附記)(1)SF-36Jの翻訳および日本の文化との適合性の検討

 翻訳は、数回にわたって反復され、二度にわたる改変が行われた。Version 1.0の完成後行った計量心理学的作業の結果、PF10項目のスコア分布が一様でしかもCeiling率が全ての項目で60%以上であったこと、因子分析の結果が矛盾するものであったことなどより、Version1.0の翻訳の再検討が促された。結局PFの回答肢の翻訳に問題があったことが判明し、最初の改変がなされた。(Version1.1)さらに、逆翻訳の第三者による検討作業によって、GHとVTの翻訳に問題点が指摘されたため、二度目の改変がなされた。最終的にSF-36JのVersion1.2が完成した。フォーカスグループによる定性的な検討作業もなされ、日本人が理解し受容できる尺度であると判断された。

(2)SF-36Jの計量心理学的妥当性の検討

 信頼性:テストーリテスト法の結果、信頼性係数は.78〜.86で、全てのサブ・スケールにおいて充分な安定性を示した。内的整合性信頼性:Cronbach値は

 .71〜.91で全てのサブ・スケールにおいて充分な値を示した。集束性・弁別性妥当性:8つのサブ・スケール仮説の成功率は、各サブ・スケールで集束性・弁別性ともに90〜100%で良好であった。構成概念的妥当性:主因子分析を施行したところ、諸外国と同様の2因子の結果が導き出された。ただし、選択された2つの因子の累積分散量が諸外国に比して相対的に低値であった。(.58)さらに、諸外国と異なる点として、RE(Role Emotional)の因子負荷量が身体的な因子と精神的な因子の両方にまたがって観察された。またVT(Vitality)の因子負荷量が大きく精神的な因子にかたむいていたことも特筆すべきことである。基準関連妥当性:MHとZung Scaleのスコアは高い相関係数を示した(r=-.63)のに対して,PFとより低い相関しか認めなかった。(r=-.32)これら結果は、基準関連妥当性の一つの証査であるとともに、前述した構成概念妥当性を支持する根拠の一つでもある。

◆ 提供記録:
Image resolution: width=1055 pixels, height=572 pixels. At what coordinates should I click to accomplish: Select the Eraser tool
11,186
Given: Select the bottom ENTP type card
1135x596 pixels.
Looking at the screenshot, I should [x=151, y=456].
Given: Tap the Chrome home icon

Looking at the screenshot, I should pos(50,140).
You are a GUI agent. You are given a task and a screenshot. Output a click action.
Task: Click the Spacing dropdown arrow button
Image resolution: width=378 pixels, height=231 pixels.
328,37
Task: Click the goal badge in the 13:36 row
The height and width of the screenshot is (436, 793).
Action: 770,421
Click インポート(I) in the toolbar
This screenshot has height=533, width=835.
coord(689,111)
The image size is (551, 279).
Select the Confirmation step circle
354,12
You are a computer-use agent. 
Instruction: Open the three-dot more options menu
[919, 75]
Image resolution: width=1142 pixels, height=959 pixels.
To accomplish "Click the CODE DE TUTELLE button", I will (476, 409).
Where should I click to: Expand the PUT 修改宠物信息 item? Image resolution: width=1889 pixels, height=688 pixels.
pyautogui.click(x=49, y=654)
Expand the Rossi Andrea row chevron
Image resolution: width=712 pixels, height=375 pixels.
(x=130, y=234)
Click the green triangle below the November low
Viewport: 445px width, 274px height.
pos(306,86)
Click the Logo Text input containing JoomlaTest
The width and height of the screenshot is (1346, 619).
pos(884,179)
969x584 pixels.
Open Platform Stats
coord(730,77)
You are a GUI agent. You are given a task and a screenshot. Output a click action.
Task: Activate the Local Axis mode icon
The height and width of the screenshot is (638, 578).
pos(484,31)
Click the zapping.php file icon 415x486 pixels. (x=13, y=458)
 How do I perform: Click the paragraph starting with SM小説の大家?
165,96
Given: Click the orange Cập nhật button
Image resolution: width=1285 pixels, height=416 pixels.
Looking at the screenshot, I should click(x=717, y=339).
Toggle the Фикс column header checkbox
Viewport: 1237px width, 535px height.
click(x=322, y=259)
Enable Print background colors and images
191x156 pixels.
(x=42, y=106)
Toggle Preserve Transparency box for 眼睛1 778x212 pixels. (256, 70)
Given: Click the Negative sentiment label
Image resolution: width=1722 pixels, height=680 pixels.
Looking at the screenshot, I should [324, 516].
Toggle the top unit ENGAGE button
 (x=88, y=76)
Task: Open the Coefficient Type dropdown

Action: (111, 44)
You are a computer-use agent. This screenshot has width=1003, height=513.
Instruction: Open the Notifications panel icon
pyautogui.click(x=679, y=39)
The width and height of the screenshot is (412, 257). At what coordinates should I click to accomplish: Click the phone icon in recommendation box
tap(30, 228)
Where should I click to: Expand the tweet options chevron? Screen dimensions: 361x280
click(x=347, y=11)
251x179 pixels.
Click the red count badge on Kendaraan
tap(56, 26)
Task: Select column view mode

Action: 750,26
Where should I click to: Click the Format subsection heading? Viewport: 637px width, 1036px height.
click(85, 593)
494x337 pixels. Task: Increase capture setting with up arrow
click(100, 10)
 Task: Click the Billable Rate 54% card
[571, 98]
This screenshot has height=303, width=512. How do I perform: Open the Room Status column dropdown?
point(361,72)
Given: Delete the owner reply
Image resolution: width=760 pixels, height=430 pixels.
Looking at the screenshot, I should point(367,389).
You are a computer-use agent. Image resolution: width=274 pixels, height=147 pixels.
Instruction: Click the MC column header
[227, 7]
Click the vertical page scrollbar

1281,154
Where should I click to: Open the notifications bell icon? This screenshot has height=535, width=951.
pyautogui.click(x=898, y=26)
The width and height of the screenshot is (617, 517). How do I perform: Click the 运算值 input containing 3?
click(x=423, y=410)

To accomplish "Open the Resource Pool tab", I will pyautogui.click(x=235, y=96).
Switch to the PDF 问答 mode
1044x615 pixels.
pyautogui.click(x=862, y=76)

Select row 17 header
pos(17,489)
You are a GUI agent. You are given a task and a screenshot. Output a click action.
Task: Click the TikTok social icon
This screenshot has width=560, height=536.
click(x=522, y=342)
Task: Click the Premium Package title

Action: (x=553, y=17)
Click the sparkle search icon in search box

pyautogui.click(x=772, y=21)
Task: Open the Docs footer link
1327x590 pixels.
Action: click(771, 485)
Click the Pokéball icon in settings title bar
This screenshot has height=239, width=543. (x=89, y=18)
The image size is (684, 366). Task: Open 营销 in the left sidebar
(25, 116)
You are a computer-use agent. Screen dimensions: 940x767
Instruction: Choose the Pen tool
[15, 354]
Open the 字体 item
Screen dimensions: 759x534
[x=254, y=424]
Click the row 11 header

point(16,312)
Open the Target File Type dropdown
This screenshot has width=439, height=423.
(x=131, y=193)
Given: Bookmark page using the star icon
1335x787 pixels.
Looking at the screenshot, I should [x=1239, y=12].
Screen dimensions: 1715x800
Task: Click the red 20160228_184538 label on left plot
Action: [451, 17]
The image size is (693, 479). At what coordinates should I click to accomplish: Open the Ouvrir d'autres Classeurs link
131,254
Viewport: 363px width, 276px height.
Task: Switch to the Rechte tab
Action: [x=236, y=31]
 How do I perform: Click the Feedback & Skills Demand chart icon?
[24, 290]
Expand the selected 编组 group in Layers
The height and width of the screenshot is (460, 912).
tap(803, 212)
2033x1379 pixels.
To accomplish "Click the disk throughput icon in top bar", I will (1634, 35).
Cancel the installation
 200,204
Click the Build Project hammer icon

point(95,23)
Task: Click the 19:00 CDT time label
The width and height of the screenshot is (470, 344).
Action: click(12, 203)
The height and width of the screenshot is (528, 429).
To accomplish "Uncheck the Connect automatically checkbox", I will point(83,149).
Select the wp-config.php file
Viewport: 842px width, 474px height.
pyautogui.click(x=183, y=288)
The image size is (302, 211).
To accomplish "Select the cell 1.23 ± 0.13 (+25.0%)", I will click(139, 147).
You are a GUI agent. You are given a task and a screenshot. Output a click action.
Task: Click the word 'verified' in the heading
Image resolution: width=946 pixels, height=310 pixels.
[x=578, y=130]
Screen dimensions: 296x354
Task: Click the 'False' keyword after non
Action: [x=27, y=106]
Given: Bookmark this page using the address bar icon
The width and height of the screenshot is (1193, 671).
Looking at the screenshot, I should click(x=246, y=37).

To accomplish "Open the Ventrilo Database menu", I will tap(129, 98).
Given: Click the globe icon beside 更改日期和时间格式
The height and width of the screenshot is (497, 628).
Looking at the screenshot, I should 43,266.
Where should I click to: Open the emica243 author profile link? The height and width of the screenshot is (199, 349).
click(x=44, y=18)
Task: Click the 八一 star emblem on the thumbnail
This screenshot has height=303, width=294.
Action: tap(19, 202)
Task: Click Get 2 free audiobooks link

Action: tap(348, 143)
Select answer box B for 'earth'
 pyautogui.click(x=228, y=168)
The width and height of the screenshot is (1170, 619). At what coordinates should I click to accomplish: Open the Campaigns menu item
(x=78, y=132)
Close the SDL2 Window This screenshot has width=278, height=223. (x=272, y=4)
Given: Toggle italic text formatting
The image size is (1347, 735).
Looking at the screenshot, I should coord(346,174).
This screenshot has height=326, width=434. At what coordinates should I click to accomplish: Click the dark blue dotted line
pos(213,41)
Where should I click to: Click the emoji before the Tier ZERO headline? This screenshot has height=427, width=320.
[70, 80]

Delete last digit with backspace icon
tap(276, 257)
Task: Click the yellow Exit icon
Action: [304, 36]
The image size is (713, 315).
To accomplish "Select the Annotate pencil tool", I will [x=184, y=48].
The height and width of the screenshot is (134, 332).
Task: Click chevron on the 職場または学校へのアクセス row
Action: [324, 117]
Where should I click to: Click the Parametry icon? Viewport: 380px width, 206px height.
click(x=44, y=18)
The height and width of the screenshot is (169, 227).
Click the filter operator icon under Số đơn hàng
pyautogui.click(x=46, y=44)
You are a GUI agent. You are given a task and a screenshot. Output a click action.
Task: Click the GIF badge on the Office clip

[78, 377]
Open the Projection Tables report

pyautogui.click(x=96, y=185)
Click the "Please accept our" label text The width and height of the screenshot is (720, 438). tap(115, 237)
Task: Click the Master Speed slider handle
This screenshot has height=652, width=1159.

◆ 課題内容: SF-36Jについての本文から、「翻訳は、数回にわたって反復さ」から「きる尺度であると判断された。」までの全体を一字一句変えずに出力してください。 記録は参照しなくてかまいません。

◆ 課題の解答:
翻訳は、数回にわたって反復され、二度にわたる改変が行われた。Version 1.0の完成後行った計量心理学的作業の結果、PF10項目のスコア分布が一様でしかもCeiling率が全ての項目で60%以上であったこと、因子分析の結果が矛盾するものであったことなどより、Version1.0の翻訳の再検討が促された。結局PFの回答肢の翻訳に問題があったことが判明し、最初の改変がなされた。(Version1.1)さらに、逆翻訳の第三者による検討作業によって、GHとVTの翻訳に問題点が指摘されたため、二度目の改変がなされた。最終的にSF-36JのVersion1.2が完成した。フォーカスグループによる定性的な検討作業もなされ、日本人が理解し受容できる尺度であると判断された。